Associate Director of CRES/Applied Plant Ecology
Zoological Society of San Diego
Dr. Bryan Endress serves the Zoological Society of San Diego as associate director of CRES/Division of Applied Plant Ecology. Dr. Endress joined the Zoological Society in 2007 and is responsible for developing and leading new plant conservation research programs that focus on the restoration and sustainable management of at-risk species, communities, and ecosystems.
Most recently, Dr. Endress was an assistant professor at Oregon State University in the Department of Forest Science and published research on grassland and forest ecology, restoration, and sustainable resource management. His responsibilities included collaborations with public and private land management agencies that ranged in scope from local to international. Dr. Endress remains a faculty member in the newly-formed Department of Forest Ecosystems and Society. He also served as a director at WildShare International, a nonprofit organization whose mission is to help local communities address and solve natural resource use problems. As director of the Sustainable Palm Institute at WildShare, Dr. Endress led research projects on sustainable management that provided direction to government agencies, palm harvesting communities, and private land management organizations on palm conservation. Dr. Endress continues to serve WildShare International as a member of the board of directors.

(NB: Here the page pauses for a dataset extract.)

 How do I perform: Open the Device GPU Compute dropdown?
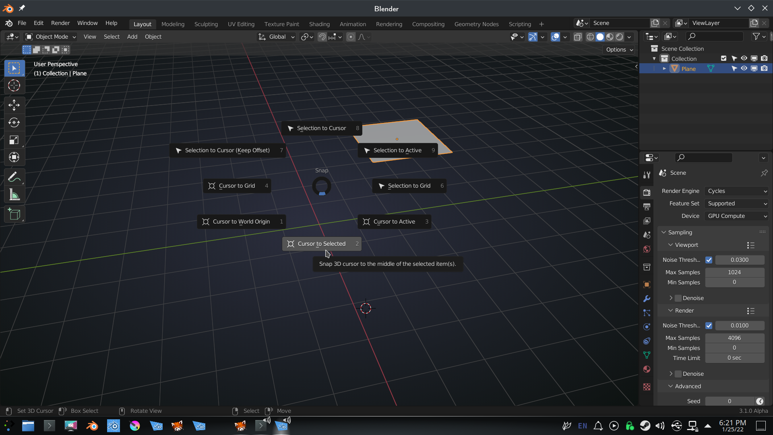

Dr. Endress earned his bachelor’s degree in biology at Luther College and went on to earn a master’s degree in forest ecology from the University of Illinois, Urbana-Champaign, in 1997 and a Ph.D. in botany at Miami University in Oxford, Ohio, in 2002.
With a grant from the United States Department of Agriculture’s (USDA) National Research Initiative, Dr. Endress serves as the principal investigator on a study to understand the causes and consequences of exotic plant invasions on native bunchgrass grasslands in western North America. Working with the USDA Forest Service, Dr. Endress also secured a grant to study interactions between disturbances such as timber harvest, wildfire, and grazing by cattle, elk, and deer, and how these interactions affect plant communities.
He is a member of the Society for Conservation Biology and the Ecological Society of America.